Clubszene vor dem Abgrund
Die Freude Leipziger Feiernder sich wieder in Clubs dem Tanzen hinzugeben war von kurzer Dauer. Die Clubs sind wieder geschlossen – und sehen sich damit erneut in ihrer Existenz bedroht.
Fallen zwei festliche Ereignisse auf den selben Tag ist das häufig kein Grund zur Freude. Feiertage, die auf einen Sonntag fallen etwa – ärgerlich. Und wer will schon an Weihnachten den Geburtstag feiern? Die Leipziger Clubs traf dieses Schicksal am vergangenen Wochenende. Institut für Zukunft, Mjut und Elipamanoke waren gezwungen aus ihren lang herbeigesehnten Eröffnungen „Reopening-Closings“ zu machen. Statt einem Wiederaufblühen der Leipziger Clublandschaft gab es also einen 24-Stunden Frühling, gefolgt vom sofortigen Wintereinbruch.
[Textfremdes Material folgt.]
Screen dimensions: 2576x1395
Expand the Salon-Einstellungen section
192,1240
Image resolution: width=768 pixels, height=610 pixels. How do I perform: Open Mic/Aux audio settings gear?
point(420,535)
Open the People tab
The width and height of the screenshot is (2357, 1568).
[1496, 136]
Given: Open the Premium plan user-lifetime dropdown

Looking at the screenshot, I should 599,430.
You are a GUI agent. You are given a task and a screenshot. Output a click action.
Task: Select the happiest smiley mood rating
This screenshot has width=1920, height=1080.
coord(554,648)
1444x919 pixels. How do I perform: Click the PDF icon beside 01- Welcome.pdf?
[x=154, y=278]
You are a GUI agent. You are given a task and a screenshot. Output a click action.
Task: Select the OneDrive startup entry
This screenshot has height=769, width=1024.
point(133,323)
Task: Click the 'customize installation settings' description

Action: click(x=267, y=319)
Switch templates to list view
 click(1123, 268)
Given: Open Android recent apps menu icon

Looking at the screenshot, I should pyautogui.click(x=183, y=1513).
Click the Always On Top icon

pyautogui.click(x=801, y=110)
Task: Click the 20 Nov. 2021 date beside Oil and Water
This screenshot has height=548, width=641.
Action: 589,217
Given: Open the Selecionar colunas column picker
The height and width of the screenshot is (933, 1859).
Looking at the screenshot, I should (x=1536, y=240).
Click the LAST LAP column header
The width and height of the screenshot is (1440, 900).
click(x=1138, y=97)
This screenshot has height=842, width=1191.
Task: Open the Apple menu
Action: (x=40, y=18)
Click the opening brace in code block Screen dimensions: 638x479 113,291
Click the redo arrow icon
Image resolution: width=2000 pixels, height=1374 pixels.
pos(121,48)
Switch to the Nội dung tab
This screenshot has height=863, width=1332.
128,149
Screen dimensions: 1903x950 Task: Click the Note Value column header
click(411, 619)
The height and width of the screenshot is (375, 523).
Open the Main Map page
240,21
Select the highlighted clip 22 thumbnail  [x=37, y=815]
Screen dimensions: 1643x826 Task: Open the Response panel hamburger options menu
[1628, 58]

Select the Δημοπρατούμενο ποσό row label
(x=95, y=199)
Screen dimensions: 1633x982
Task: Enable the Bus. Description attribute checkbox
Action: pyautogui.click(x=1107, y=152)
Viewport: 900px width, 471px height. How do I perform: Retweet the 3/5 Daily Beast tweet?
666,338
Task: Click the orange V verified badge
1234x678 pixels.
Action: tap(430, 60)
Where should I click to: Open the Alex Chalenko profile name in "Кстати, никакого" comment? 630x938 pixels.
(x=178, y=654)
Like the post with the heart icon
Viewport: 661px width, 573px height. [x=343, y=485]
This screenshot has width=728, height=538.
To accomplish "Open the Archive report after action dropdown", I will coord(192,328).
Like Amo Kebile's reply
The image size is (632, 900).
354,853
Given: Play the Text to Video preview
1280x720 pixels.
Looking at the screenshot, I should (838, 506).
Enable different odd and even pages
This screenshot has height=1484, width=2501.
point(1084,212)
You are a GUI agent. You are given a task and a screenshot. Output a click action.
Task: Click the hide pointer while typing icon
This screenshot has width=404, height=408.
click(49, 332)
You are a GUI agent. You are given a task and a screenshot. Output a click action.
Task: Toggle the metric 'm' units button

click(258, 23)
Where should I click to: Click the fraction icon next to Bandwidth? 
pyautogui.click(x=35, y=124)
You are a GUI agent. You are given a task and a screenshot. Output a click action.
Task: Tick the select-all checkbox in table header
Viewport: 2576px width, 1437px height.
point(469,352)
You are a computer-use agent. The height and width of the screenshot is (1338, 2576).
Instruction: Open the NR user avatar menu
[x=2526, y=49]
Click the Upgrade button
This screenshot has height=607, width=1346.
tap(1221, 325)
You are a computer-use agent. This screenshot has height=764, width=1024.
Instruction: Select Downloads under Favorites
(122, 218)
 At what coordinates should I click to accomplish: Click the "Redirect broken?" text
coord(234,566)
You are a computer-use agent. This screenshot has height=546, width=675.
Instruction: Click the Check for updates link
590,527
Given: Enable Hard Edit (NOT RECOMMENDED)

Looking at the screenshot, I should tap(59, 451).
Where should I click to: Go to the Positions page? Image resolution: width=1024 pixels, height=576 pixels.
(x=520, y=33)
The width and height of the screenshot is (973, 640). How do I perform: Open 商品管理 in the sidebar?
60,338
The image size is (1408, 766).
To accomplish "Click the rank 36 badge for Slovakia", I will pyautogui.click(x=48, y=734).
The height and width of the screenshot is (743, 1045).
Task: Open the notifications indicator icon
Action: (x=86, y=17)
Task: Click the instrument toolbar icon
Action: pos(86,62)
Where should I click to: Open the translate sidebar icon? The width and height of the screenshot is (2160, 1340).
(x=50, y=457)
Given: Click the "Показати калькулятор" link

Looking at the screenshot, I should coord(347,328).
Wie jede den Kulturbetrieb betreffende Hiobsbotschaft im letzten Jahr, findet auch diese hier ihren Ursprung im aktuellen Pandemiegeschehen. Die Schließungen sind Folge einer Änderung in der Coronaschutzverordnung, die der sächsische Landtag am 5. November in Anbetracht der sich insbesondere in Sachsen zuspitzenden epidemischen Lage verabschiedete. Die wichtigste neue Kennzahl ist die Hospitalisierungsrate, also die Zahl der Krankenhauseinweisungen in der Bevölkerung. Übersteigt diese die Vorwarnstufe, was in Sachsen schon länger der Fall ist, dürfen Veranstaltungsstätten zwar für Geimpfte und Genesene öffnen, müssen auf ihren Dancefloors jedoch Maskenpflicht und Mindestabstände durchsetzen. Für Clubs bedeutet das die erneute Schließung. „Clubkultur lässt sich mit den genannten Einschränkungen weder sinnvoll noch wirtschaftlich betreiben“, kommentiert der Dachverband sächsischer Clubs und Musikspielstätten LISA in einem Pressestatement. Unter Einhaltung der Mindestabstände würden in einige Clubs kaum mehr als ein paar dutzend Gäst*innen tanzen können. Darüber hinaus sei zusätzliches Personal zur Kontrolle der neuen Vorgaben kaum zu finden – schon bei den Wiedereröffnungen war Personalmangel ein Problem. Viele Mitarbeitende hätten sich in der Pandemie neue Jobs gesucht.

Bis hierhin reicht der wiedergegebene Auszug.